(Stored data entries)
★ ★ ★

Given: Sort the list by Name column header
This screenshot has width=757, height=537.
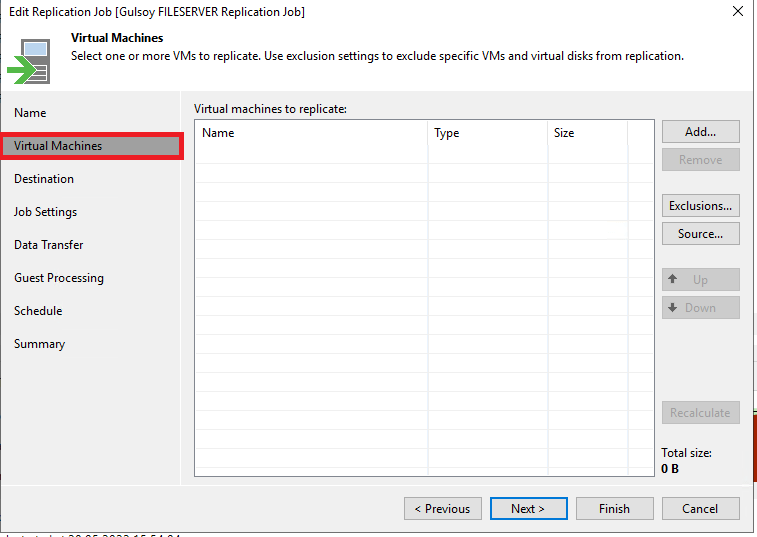Looking at the screenshot, I should click(x=311, y=133).
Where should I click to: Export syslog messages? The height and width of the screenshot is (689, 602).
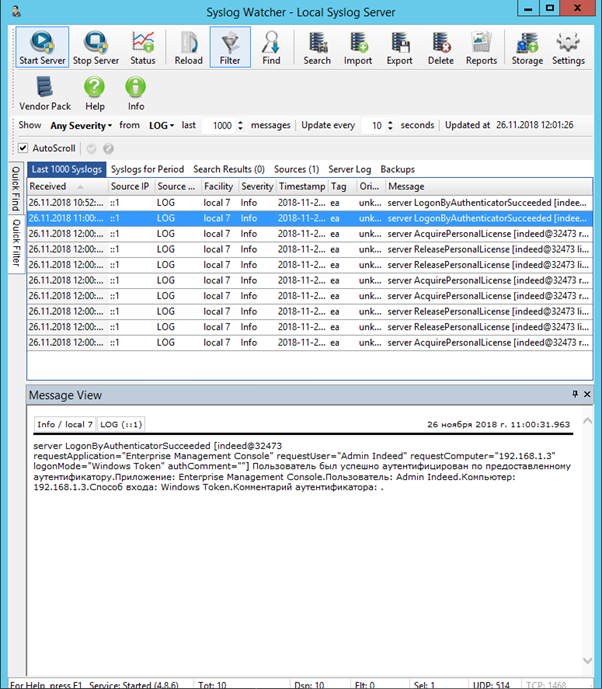[399, 47]
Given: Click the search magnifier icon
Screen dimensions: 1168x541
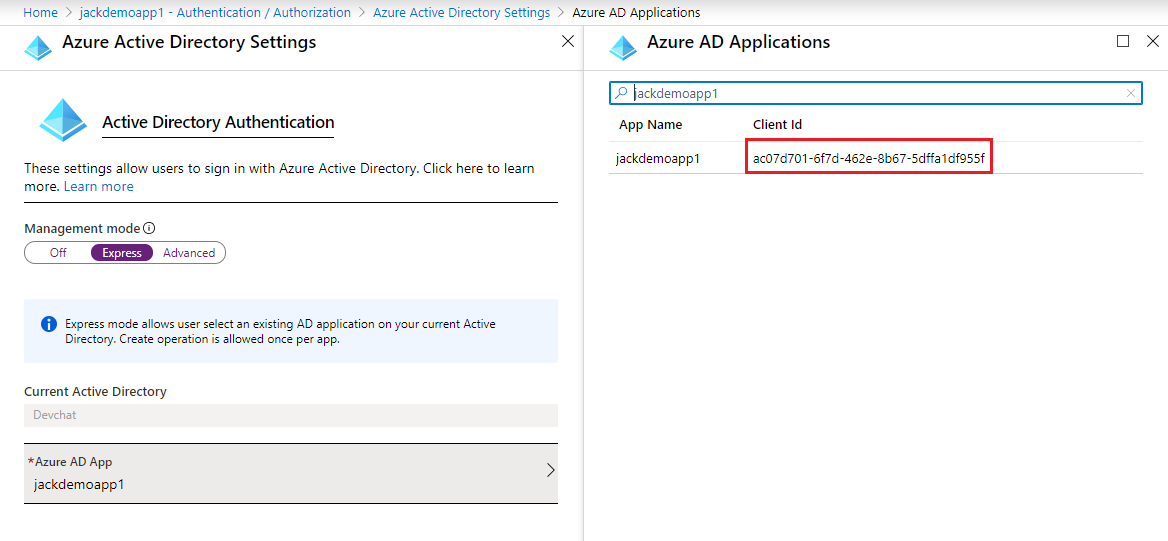Looking at the screenshot, I should [622, 93].
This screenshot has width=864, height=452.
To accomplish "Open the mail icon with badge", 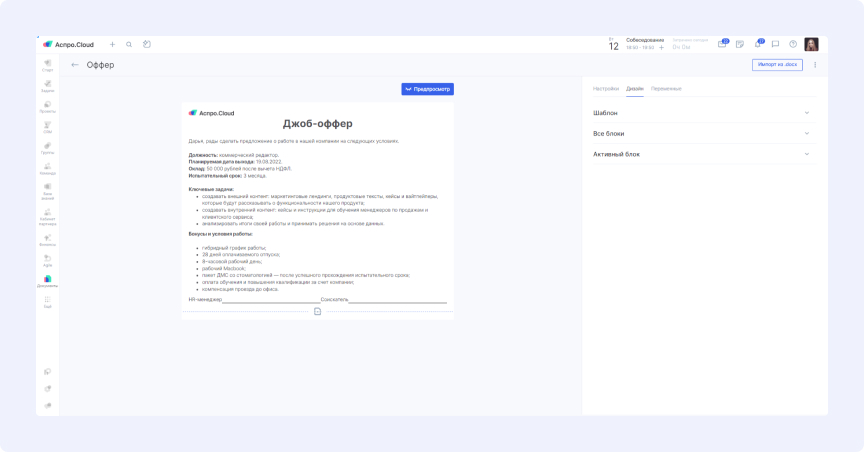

★ ★ ★

[TASK REQUIREMENTS] What is needed is an exact copy of the lines from the one containing "This screenshot has width=757, height=537." through the last line of the records, with every picture left out.

[SOLUTION FOR THIS TASK]
This screenshot has width=757, height=537.
Looking at the screenshot, I should click(x=311, y=133).
Where should I click to: Export syslog messages? The height and width of the screenshot is (689, 602).
[399, 47]
Given: Click the search magnifier icon
Screen dimensions: 1168x541
Looking at the screenshot, I should [622, 93].
This screenshot has width=864, height=452.
To accomplish "Open the mail icon with badge", 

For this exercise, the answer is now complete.